US banks which aren’t satisfied with the answers they receive from any exchanges on their sanctions policies may consider ending the customer relationship or prohibiting the bank customer from doing business with those exchanges altogether, says Ciccolo. Balani also recommends that US banks also ask their own customers far more questions about potential cryptocurrency transactions. Customers who are using cryptocurrency for the first time should be flagged as higher-risk, subject to a lot more scrutiny.
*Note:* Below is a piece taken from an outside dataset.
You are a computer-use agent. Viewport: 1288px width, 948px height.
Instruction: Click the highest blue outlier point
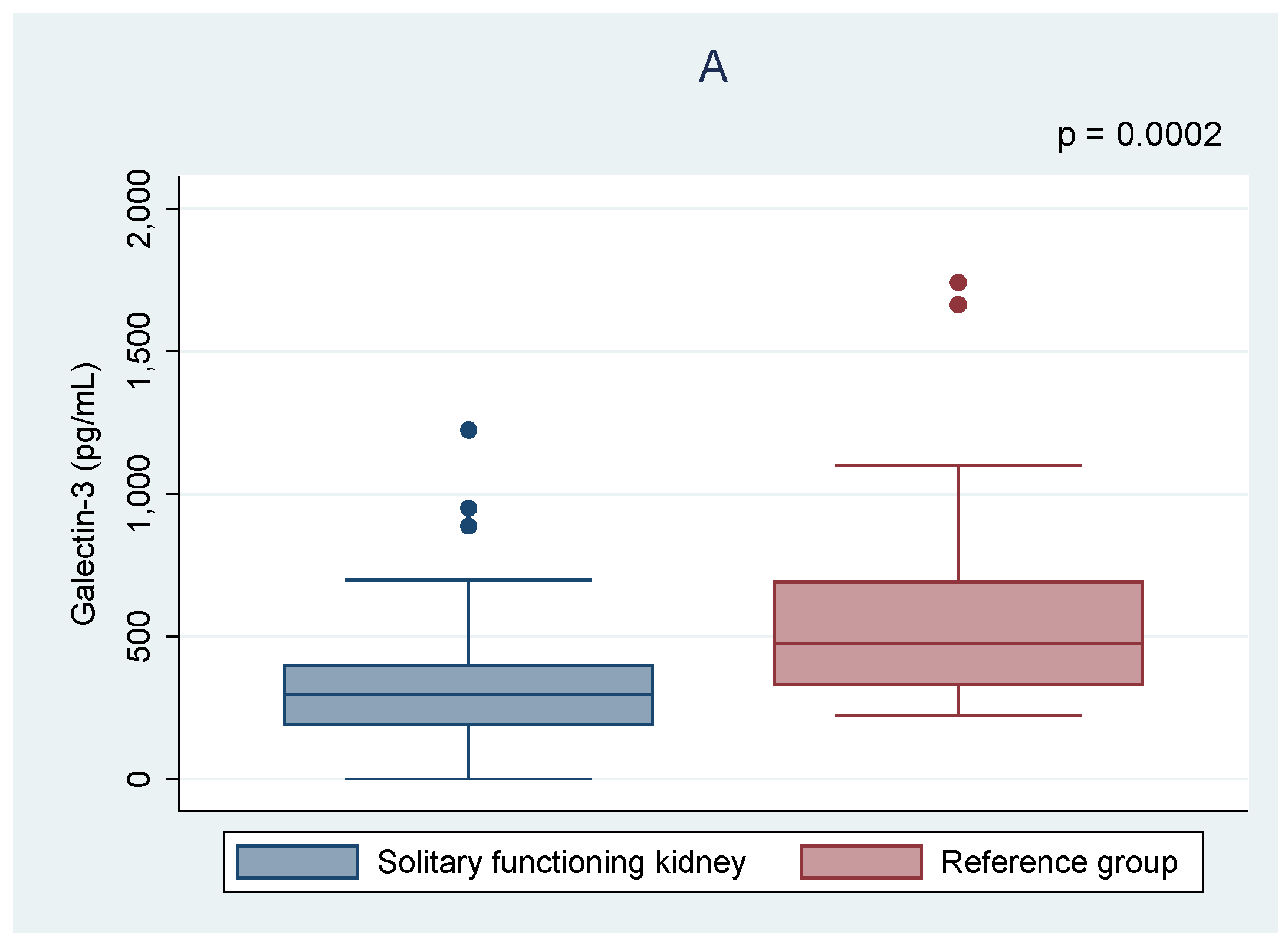pos(468,430)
In the case of a cryptocurrency investment, has the customer consulted with an investment advisor as to the potential risks or made arrangements for the appropriate tax reporting to the proper authorities are two important questions, says Balani. Should a customer decide to use cryptocurrencies as a form of payment, the US bank needs to inquire as to whether arrangements have been made to exchange cryptocurrency into fiat currency in a timely manner. Yet another question: why is the customer accepting payment in cryptocurrency. Does it own a business that would benefit from a marketing promotion campaign? “A coffee shop might decide to accept bitcoins because it is a cool idea or the Ohio State government could accept bitcoins for tax payments because they want to be seen as progressive,” explains Balani.
Paper Trumps Tech
When it comes to showing they met the criteria for complying with US sanctions against Iran, US banks might ultimately be forced to rely on paperwork. The reason: “US banks may ultimately have to prove they took reasonable steps to follow US sanctions against Iran,” says Lowell.
Using transaction monitoring and wire filtering technology is certainly one reasonable step, but even the best might not enough. Given that OFAC’s SDN list will only keep growing, they can potentially generate far too many false positives for AML teams to investigate or they might not catch all suspicious fund transfers which take a convoluted path of relying on too many intermediaries or using cryptocurrencies. Tier One US banks may just decide to weigh risk with business rewards. They could avoid dealing with some correspondent banks and regional banks altogether or not do any business in cryptocurrencies.
Training AML analysts and investigators on the potential scenarios for money laundering that can be used by Iranians is always a good defense. However, given that criminals are always one step ahead of their targets, even that approach isn’t a guarantee of finding every nefarious transaction. Ultimately, when it comes to keeping the US govenment happy documentation of the multitude of preventative measures used to prevent a violaton of Iranian sanctions might be the best approach.